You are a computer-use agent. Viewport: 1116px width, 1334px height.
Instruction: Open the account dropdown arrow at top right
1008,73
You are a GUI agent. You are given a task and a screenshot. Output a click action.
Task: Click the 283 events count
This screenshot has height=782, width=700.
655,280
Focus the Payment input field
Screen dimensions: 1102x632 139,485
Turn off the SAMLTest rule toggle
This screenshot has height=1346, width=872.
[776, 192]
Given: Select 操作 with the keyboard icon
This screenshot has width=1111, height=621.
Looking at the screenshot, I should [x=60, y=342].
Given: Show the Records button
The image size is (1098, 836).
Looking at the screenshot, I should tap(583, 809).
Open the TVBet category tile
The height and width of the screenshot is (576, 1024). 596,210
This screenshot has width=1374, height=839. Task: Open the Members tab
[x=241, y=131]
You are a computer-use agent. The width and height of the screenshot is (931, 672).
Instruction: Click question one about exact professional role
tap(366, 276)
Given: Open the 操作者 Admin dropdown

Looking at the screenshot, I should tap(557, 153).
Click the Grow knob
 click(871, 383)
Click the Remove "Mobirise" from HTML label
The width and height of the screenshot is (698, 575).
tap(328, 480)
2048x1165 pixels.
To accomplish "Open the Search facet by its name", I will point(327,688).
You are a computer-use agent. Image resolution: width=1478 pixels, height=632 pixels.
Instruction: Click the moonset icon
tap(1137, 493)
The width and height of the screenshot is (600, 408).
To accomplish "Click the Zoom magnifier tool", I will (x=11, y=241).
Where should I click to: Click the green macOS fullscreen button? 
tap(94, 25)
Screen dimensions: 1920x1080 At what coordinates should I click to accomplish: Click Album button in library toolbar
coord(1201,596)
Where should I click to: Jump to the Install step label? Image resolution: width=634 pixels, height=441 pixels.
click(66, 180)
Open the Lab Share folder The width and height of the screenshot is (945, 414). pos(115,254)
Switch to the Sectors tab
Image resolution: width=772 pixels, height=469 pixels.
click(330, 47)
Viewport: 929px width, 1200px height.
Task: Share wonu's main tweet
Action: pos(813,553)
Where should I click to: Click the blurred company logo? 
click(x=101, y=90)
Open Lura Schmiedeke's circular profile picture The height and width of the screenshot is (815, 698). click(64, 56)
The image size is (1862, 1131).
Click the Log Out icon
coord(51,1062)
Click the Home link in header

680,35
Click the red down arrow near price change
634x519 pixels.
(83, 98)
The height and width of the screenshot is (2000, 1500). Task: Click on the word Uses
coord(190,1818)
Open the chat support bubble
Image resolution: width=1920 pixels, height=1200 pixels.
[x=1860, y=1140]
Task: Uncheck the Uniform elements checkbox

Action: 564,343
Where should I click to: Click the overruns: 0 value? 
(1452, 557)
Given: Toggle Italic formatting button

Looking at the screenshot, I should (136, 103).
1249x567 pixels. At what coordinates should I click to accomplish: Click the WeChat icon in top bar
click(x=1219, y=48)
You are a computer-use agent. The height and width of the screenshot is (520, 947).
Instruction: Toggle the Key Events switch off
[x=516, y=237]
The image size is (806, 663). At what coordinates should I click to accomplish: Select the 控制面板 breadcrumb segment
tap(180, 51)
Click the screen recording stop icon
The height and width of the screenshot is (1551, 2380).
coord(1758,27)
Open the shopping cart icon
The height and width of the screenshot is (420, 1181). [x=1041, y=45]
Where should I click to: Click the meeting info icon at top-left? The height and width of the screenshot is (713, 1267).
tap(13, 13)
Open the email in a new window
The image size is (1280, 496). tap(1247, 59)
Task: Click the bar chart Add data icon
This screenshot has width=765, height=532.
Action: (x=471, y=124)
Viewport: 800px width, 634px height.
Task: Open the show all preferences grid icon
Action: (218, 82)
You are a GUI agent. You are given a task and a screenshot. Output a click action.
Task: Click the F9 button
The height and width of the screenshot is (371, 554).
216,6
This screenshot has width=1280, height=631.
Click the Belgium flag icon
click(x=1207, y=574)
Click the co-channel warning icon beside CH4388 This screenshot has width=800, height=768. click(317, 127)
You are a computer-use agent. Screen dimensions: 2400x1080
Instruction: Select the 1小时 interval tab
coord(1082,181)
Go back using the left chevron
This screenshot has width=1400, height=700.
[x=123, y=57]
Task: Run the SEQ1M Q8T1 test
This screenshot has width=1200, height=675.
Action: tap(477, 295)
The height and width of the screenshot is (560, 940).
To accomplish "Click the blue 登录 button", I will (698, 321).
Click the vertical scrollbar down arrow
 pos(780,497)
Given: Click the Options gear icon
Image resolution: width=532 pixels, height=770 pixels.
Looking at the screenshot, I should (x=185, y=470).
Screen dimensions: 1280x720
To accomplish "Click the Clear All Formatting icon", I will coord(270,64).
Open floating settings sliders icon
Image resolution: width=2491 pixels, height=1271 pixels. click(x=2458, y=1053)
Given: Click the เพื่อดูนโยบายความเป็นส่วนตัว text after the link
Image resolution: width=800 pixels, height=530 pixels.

What you are asked to do: Reproduce the lines in the records above without any change, from the line with "Given: Toggle Italic formatting button" up to and including the line with "coord(1758,27)".

Task result:
Given: Toggle Italic formatting button

Looking at the screenshot, I should (136, 103).
1249x567 pixels. At what coordinates should I click to accomplish: Click the WeChat icon in top bar
click(x=1219, y=48)
You are a computer-use agent. The height and width of the screenshot is (520, 947).
Instruction: Toggle the Key Events switch off
[x=516, y=237]
The image size is (806, 663). At what coordinates should I click to accomplish: Select the 控制面板 breadcrumb segment
tap(180, 51)
Click the screen recording stop icon
The height and width of the screenshot is (1551, 2380).
coord(1758,27)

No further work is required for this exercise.